#### 本文

ここは哲学と東洋思想の小さな宇宙です
A tiny world of philosophy and oriental thoughts
結び
以上のように、ヴァイシェーシカ学派の思想は、原子論的な思考を核とする九実体説と、語が実在に対応しているとみなすパダールタ説(カテゴリー論)という二つの異質な思想が、結果を原因とは異なる実在とみなすārambhavādaによって統合され、そこから異なる実在間の不可分な関係として「内属」という特有の関係を立てて、体系が成立している。原子論的思考からは無数に分割された実在という見方が生まれ、語と実在の対応説からは多様多彩な実在という見方が生まれた。かくして、一切万物(自然)を無数の多様多彩な実在の関係構造として説明することで、「実在の種類と数の驚くべき多さ」をもつ多元論的実在論が帰結されることになった。
ところで、以上に述べた原子論、九実体説、パダールタ説、ārambhavāda、内属という順序はヴァイシェーシカ思想の年代的な成立過程を表わすわけではない。あくまでも思想の論理的な構造を表わすものであって、説明の仕方によってはこれと逆の順序も可能であろう。いずれにせよ、なぜヴァイシェーシカの多元論的実在論において「実在の種類と数の驚くべき多さ」が帰結されるのかという問いに対する解答がこの思想構造である。
ヴァイシェーシカ学派の起源に関する諸説は、金倉(1971)に簡潔にまとめられている。89) われわれは、この学派の成立過程について十分な資料をもっていないが、これまでの考察から少なくとも次のことはいいうるであろう。まず、この思想が非バラモン系統の思想を主体として成立したということはありえないということである。先に見たとおり、確かに九実体説などには非バラモン系統の思想との近似が認められるが、これらは伝統的なバラモン思想に飽き足らないバラモン達によって吸収、受容されたものであろうと考えられる。というのは、VS第6章にダルマが説かれるが、その内容は、浄(śuci)・不浄(aśuci)や急迫時のダルマなどバラモン至上主義の色彩の濃いものである。90) これは非バラモン系統の思想家の保持する倫理ではありえない。第6章は後代の付加と見る説もあるが、VS6.2.2と婆薮(4世紀)の『百論釈』との関係から、91) それ程遅い成立とは考えられない。
次に、上述の通り、ヴァイシェーシカの体系は複数の思想の複合として成立している。それらの思想のうち、九実体説はパクダの要素説などに、パダールタ説は文法学派の思想に、そしてārambhavādaは無から有が生ずるというヴェーダ以来の因果観などに、それぞれ質の類似する先行思想を見出すことができる。しかし、「内属」という関係は独自の思想で他に類を見ない。したがって、思想の諸要素を複合して「内属」という関係を実在原理とした時にヴァイシェーシカ学派は成立したと考えてよいであろう。
最後に、ヴァイシェーシカ思想は以上のように様々な思想の複合として成立しているので、ある特定の思想、たとえばアリストテレスの思想などから直接影響を受けて成立したと考えるのは適当ではないであろう。 92) 天文学の場合のように明確ではないが、93) ギリシア思想の影響がインド思想に及んだ可能性は極めて高く、したがってヴァイシェーシカ学派の成立にも何がしかの影響があった可能性は十分考えられるが、それがどの程度この学派の成立の直接的な原因になったかは不明である。

########
#### 記録データ

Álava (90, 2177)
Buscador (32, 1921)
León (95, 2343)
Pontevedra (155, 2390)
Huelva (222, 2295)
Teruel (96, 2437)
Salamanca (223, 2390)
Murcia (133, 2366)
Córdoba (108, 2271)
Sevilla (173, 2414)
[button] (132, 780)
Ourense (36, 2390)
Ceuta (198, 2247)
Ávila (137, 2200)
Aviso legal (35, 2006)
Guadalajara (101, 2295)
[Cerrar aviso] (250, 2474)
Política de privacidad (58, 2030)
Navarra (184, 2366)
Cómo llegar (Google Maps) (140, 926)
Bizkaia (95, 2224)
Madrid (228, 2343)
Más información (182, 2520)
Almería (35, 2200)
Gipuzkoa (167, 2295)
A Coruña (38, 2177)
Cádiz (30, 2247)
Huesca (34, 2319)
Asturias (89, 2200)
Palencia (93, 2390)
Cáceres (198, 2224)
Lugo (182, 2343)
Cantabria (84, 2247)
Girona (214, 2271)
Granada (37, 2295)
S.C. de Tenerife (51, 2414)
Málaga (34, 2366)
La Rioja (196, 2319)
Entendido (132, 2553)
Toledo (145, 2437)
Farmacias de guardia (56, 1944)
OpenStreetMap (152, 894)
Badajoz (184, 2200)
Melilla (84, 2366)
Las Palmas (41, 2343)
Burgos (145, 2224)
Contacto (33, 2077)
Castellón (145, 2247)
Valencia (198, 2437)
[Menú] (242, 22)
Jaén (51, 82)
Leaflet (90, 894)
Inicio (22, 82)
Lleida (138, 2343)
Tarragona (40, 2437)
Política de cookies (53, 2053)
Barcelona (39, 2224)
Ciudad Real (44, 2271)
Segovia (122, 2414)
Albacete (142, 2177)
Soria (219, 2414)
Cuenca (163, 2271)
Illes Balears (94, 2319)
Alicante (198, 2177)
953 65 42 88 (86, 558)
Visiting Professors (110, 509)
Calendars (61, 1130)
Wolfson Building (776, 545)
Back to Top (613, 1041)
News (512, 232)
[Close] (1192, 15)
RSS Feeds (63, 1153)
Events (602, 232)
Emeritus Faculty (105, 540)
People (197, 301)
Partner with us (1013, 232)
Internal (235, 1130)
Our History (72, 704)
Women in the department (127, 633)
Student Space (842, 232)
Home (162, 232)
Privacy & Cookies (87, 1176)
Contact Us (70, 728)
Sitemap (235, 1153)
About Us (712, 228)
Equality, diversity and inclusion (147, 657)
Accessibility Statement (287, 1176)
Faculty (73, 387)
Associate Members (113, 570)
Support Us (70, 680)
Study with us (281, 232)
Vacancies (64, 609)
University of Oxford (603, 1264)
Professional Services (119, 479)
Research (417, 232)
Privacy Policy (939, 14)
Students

########

やること:
1: ヴァイシェーシカ学派についての本文にある「しかし、「内属」という関係は独自の思想で他に類を見ない。」という一文を英語に訳せ。
2: ヴァイシェーシカ学派についての本文を、最後の文の後から書き進めてください。
記録はこの作業とは関係がない。

用意された解答:
1: However, the relation called "inherence" is a unique idea with no parallel elsewhere.

2:
さて、ヴァイシェーシカ学派が描く自然の中には多様多彩な実在が存在すると認められる。無数の実在は、それぞれ固有の独自性が認められ、自然の中に位置づけられている。この多元論的な自然観は、自然には限りなく多様な意味と価値が本質として内在していることを教える。この点で、一元論あるいは二元論が支配的で自然に固有の意味や価値を認めず、それらは主観によって付与されるものとするニヒリスティックな傾向がある現代の自然観とは大いに異なる。
ヴァイシェーシカ学派にとって正しい知とは、意味と価値を本質として持つ自然のあるがままの(yathārtha)知である。しかし、無限性をもつ実在のトータルな知は通常には起こらない。通常にはごく限られた一部を知るにとどまる。それを可能にするのがヨーガ行者の知覚と考えられた。この特殊な知覚はVS9.13-17に説かれている。94) この知覚によれば、一切の実体が属性と運動とともに知覚されるという。言語に即して世界を理解しようとする合理主義を基本的な立場とするヴァイシェーシカ学派が神秘主義的なヨーガを容認する理由はここにあると思われる。ここにおいて「実在の驚くべき種類と数の多さ」をもつ自然が、あるがままに見られ、究極の目的として求められる解脱が実現される。 95)
注
89) 金倉(1971) p.3f.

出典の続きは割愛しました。